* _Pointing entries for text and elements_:
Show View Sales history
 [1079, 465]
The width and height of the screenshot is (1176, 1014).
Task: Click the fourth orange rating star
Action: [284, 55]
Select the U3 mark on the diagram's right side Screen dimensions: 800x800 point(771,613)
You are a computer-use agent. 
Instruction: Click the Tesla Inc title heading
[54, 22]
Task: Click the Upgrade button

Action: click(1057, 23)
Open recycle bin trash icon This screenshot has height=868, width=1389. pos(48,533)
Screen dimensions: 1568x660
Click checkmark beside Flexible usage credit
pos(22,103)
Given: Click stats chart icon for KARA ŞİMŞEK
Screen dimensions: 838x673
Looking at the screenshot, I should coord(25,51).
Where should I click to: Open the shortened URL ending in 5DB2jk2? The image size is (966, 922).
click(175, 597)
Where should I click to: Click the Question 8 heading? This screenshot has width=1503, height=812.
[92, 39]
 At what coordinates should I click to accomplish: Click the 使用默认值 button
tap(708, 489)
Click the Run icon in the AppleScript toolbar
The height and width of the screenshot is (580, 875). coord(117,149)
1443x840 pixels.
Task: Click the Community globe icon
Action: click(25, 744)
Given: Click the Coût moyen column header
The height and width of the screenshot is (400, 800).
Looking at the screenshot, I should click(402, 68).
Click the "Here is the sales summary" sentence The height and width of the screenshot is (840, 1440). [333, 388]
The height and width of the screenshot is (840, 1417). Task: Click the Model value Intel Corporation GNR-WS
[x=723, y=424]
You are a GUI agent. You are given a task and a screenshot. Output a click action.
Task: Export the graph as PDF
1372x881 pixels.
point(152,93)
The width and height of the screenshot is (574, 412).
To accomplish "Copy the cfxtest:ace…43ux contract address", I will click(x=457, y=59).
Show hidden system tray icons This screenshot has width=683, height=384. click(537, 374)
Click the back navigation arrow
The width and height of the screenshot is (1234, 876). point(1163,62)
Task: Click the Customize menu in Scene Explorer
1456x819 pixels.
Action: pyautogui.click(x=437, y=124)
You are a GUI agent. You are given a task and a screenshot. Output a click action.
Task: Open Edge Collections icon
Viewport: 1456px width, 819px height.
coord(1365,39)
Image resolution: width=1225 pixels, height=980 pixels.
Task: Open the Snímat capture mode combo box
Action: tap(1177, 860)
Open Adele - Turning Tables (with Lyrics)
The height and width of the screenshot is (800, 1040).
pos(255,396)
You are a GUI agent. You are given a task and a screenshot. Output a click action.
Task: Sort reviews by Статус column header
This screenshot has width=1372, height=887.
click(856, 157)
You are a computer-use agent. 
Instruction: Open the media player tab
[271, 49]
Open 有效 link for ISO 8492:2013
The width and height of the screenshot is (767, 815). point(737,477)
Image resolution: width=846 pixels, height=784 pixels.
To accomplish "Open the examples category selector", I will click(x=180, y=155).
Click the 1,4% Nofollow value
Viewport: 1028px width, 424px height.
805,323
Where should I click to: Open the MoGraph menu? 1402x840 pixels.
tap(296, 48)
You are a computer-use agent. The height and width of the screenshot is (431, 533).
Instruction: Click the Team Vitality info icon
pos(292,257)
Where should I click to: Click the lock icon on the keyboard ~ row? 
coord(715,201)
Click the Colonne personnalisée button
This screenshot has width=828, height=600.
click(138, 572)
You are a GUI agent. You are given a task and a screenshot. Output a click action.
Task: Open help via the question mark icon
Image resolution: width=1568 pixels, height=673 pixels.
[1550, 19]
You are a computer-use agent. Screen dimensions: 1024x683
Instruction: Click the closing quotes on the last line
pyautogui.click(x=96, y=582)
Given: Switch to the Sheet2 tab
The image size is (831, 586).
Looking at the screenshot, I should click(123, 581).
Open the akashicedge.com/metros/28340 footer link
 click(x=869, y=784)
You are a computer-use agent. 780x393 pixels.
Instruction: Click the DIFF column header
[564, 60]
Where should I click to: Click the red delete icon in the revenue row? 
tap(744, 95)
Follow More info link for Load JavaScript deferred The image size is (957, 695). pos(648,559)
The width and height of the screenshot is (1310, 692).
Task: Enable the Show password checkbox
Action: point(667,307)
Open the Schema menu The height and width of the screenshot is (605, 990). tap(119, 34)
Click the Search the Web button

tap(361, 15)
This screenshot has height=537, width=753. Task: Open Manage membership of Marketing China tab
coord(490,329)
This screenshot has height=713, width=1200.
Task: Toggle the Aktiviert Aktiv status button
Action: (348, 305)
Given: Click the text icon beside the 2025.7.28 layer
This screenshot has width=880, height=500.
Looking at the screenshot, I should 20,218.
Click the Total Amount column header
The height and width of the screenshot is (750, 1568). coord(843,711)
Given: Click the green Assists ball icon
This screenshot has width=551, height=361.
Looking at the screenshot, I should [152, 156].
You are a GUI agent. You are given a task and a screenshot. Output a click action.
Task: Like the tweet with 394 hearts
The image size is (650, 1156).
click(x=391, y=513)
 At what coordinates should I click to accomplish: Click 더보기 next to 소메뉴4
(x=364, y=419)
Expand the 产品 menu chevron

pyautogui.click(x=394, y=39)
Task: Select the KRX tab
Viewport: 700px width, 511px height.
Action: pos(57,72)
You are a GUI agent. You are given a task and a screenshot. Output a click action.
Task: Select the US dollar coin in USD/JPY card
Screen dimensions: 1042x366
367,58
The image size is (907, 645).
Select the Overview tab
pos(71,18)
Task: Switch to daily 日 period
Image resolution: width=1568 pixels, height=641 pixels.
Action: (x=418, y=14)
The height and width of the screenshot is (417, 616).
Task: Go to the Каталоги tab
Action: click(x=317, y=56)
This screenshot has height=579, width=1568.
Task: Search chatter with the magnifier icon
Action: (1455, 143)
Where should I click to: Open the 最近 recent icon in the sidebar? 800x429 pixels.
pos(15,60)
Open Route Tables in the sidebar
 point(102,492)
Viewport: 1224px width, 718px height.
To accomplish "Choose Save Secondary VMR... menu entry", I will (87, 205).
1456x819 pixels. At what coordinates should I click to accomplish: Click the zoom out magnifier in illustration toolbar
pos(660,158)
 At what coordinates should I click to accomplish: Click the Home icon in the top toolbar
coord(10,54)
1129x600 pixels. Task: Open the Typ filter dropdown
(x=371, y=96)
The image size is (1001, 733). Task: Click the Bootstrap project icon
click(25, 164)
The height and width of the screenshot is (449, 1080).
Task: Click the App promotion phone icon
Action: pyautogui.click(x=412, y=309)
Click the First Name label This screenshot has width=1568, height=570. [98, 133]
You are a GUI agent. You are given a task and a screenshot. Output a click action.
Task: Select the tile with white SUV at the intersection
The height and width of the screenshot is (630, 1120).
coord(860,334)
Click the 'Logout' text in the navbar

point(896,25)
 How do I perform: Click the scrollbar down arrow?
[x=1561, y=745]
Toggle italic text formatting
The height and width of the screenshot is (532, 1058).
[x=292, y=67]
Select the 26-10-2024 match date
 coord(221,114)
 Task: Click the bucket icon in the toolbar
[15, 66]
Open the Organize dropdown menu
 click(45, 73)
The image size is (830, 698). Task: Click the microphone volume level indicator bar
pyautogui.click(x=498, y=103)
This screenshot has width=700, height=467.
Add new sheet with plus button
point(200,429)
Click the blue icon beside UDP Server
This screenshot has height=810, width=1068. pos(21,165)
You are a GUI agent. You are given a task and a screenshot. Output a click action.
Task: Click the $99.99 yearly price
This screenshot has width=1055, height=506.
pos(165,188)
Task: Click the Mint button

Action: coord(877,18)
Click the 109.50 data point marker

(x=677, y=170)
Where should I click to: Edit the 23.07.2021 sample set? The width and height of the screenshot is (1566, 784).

* _WRITTEN INSTRUCTION_: Turn every line of the entries above into a JSON list of strings, with one string per line and no blank lines.

* _RESPONSE_:
[
  "Show View Sales history",
  " [1079, 465]",
  "The width and height of the screenshot is (1176, 1014).",
  "Task: Click the fourth orange rating star",
  "Action: [284, 55]",
  "Select the U3 mark on the diagram's right side Screen dimensions: 800x800 point(771,613)",
  "You are a computer-use agent. ",
  "Instruction: Click the Tesla Inc title heading",
  "[54, 22]",
  "Task: Click the Upgrade button",
  "Action: click(1057, 23)",
  "Open recycle bin trash icon This screenshot has height=868, width=1389. pos(48,533)",
  "Screen dimensions: 1568x660",
  "Click checkmark beside Flexible usage credit",
  "pos(22,103)",
  "Given: Click stats chart icon for KARA ŞİMŞEK",
  "Screen dimensions: 838x673",
  "Looking at the screenshot, I should coord(25,51).",
  "Where should I click to: Open the shortened URL ending in 5DB2jk2? The image size is (966, 922).",
  "click(175, 597)",
  "Where should I click to: Click the Question 8 heading? This screenshot has width=1503, height=812.",
  "[92, 39]",
  " At what coordinates should I click to accomplish: Click the 使用默认值 button",
  "tap(708, 489)",
  "Click the Run icon in the AppleScript toolbar",
  "The height and width of the screenshot is (580, 875). coord(117,149)",
  "1443x840 pixels.",
  "Task: Click the Community globe icon",
  "Action: click(25, 744)",
  "Given: Click the Coût moyen column header",
  "The height and width of the screenshot is (400, 800).",
  "Looking at the screenshot, I should click(402, 68).",
  "Click the \"Here is the sales summary\" sentence The height and width of the screenshot is (840, 1440). [333, 388]",
  "The height and width of the screenshot is (840, 1417). Task: Click the Model value Intel Corporation GNR-WS",
  "[x=723, y=424]",
  "You are a GUI agent. You are given a task and a screenshot. Output a click action.",
  "Task: Export the graph as PDF",
  "1372x881 pixels.",
  "point(152,93)",
  "The width and height of the screenshot is (574, 412).",
  "To accomplish \"Copy the cfxtest:ace…43ux contract address\", I will click(x=457, y=59).",
  "Show hidden system tray icons This screenshot has width=683, height=384. click(537, 374)",
  "Click the back navigation arrow",
  "The width and height of the screenshot is (1234, 876). point(1163,62)",
  "Task: Click the Customize menu in Scene Explorer",
  "1456x819 pixels.",
  "Action: pyautogui.click(x=437, y=124)",
  "You are a GUI agent. You are given a task and a screenshot. Output a click action.",
  "Task: Open Edge Collections icon",
  "Viewport: 1456px width, 819px height.",
  "coord(1365,39)",
  "Image resolution: width=1225 pixels, height=980 pixels.",
  "Task: Open the Snímat capture mode combo box",
  "Action: tap(1177, 860)",
  "Open Adele - Turning Tables (with Lyrics)",
  "The height and width of the screenshot is (800, 1040).",
  "pos(255,396)",
  "You are a GUI agent. You are given a task and a screenshot. Output a click action.",
  "Task: Sort reviews by Статус column header",
  "This screenshot has width=1372, height=887.",
  "click(856, 157)",
  "You are a computer-use agent. ",
  "Instruction: Open the media player tab",
  "[271, 49]",
  "Open 有效 link for ISO 8492:2013",
  "The width and height of the screenshot is (767, 815). point(737,477)",
  "Image resolution: width=846 pixels, height=784 pixels.",
  "To accomplish \"Open the examples category selector\", I will click(x=180, y=155).",
  "Click the 1,4% Nofollow value",
  "Viewport: 1028px width, 424px height.",
  "805,323",
  "Where should I click to: Open the MoGraph menu? 1402x840 pixels.",
  "tap(296, 48)",
  "You are a computer-use agent. The height and width of the screenshot is (431, 533).",
  "Instruction: Click the Team Vitality info icon",
  "pos(292,257)",
  "Where should I click to: Click the lock icon on the keyboard ~ row? ",
  "coord(715,201)",
  "Click the Colonne personnalisée button",
  "This screenshot has width=828, height=600.",
  "click(138, 572)",
  "You are a GUI agent. You are given a task and a screenshot. Output a click action.",
  "Task: Open help via the question mark icon",
  "Image resolution: width=1568 pixels, height=673 pixels.",
  "[1550, 19]",
  "You are a computer-use agent. Screen dimensions: 1024x683",
  "Instruction: Click the closing quotes on the last line",
  "pyautogui.click(x=96, y=582)",
  "Given: Switch to the Sheet2 tab",
  "The image size is (831, 586).",
  "Looking at the screenshot, I should click(123, 581).",
  "Open the akashicedge.com/metros/28340 footer link",
  " click(x=869, y=784)",
  "You are a computer-use agent. 780x393 pixels.",
  "Instruction: Click the DIFF column header",
  "[564, 60]",
  "Where should I click to: Click the red delete icon in the revenue row? ",
  "tap(744, 95)",
  "Follow More info link for Load JavaScript deferred The image size is (957, 695). pos(648,559)",
  "The width and height of the screenshot is (1310, 692).",
  "Task: Enable the Show password checkbox",
  "Action: point(667,307)",
  "Open the Schema menu The height and width of the screenshot is (605, 990). tap(119, 34)",
  "Click the Search the Web button",
  "tap(361, 15)",
  "This screenshot has height=537, width=753. Task: Open Manage membership of Marketing China tab",
  "coord(490,329)",
  "This screenshot has height=713, width=1200.",
  "Task: Toggle the Aktiviert Aktiv status button",
  "Action: (348, 305)",
  "Given: Click the text icon beside the 2025.7.28 layer",
  "This screenshot has width=880, height=500.",
  "Looking at the screenshot, I should 20,218.",
  "Click the Total Amount column header",
  "The height and width of the screenshot is (750, 1568). coord(843,711)",
  "Given: Click the green Assists ball icon",
  "This screenshot has width=551, height=361.",
  "Looking at the screenshot, I should [152, 156].",
  "You are a GUI agent. You are given a task and a screenshot. Output a click action.",
  "Task: Like the tweet with 394 hearts",
  "The image size is (650, 1156).",
  "click(x=391, y=513)",
  " At what coordinates should I click to accomplish: Click 더보기 next to 소메뉴4",
  "(x=364, y=419)",
  "Expand the 产品 menu chevron",
  "pyautogui.click(x=394, y=39)",
  "Task: Select the KRX tab",
  "Viewport: 700px width, 511px height.",
  "Action: pos(57,72)",
  "You are a GUI agent. You are given a task and a screenshot. Output a click action.",
  "Task: Select the US dollar coin in USD/JPY card",
  "Screen dimensions: 1042x366",
  "367,58",
  "The image size is (907, 645).",
  "Select the Overview tab",
  "pos(71,18)",
  "Task: Switch to daily 日 period",
  "Image resolution: width=1568 pixels, height=641 pixels.",
  "Action: (x=418, y=14)",
  "The height and width of the screenshot is (417, 616).",
  "Task: Go to the Каталоги tab",
  "Action: click(x=317, y=56)",
  "This screenshot has height=579, width=1568.",
  "Task: Search chatter with the magnifier icon",
  "Action: (1455, 143)",
  "Where should I click to: Open the 最近 recent icon in the sidebar? 800x429 pixels.",
  "pos(15,60)",
  "Open Route Tables in the sidebar",
  " point(102,492)",
  "Viewport: 1224px width, 718px height.",
  "To accomplish \"Choose Save Secondary VMR... menu entry\", I will (87, 205).",
  "1456x819 pixels. At what coordinates should I click to accomplish: Click the zoom out magnifier in illustration toolbar",
  "pos(660,158)",
  " At what coordinates should I click to accomplish: Click the Home icon in the top toolbar",
  "coord(10,54)",
  "1129x600 pixels. Task: Open the Typ filter dropdown",
  "(x=371, y=96)",
  "The image size is (1001, 733). Task: Click the Bootstrap project icon",
  "click(25, 164)",
  "The height and width of the screenshot is (449, 1080).",
  "Task: Click the App promotion phone icon",
  "Action: pyautogui.click(x=412, y=309)",
  "Click the First Name label This screenshot has width=1568, height=570. [98, 133]",
  "You are a GUI agent. You are given a task and a screenshot. Output a click action.",
  "Task: Select the tile with white SUV at the intersection",
  "The height and width of the screenshot is (630, 1120).",
  "coord(860,334)",
  "Click the 'Logout' text in the navbar",
  "point(896,25)",
  " How do I perform: Click the scrollbar down arrow?",
  "[x=1561, y=745]",
  "Toggle italic text formatting",
  "The height and width of the screenshot is (532, 1058).",
  "[x=292, y=67]",
  "Select the 26-10-2024 match date",
  " coord(221,114)",
  " Task: Click the bucket icon in the toolbar",
  "[15, 66]",
  "Open the Organize dropdown menu",
  " click(45, 73)",
  "The image size is (830, 698). Task: Click the microphone volume level indicator bar",
  "pyautogui.click(x=498, y=103)",
  "This screenshot has width=700, height=467.",
  "Add new sheet with plus button",
  "point(200,429)",
  "Click the blue icon beside UDP Server",
  "This screenshot has height=810, width=1068. pos(21,165)",
  "You are a GUI agent. You are given a task and a screenshot. Output a click action.",
  "Task: Click the $99.99 yearly price",
  "This screenshot has width=1055, height=506.",
  "pos(165,188)",
  "Task: Click the Mint button",
  "Action: coord(877,18)",
  "Click the 109.50 data point marker",
  "(x=677, y=170)",
  "Where should I click to: Edit the 23.07.2021 sample set? The width and height of the screenshot is (1566, 784)."
]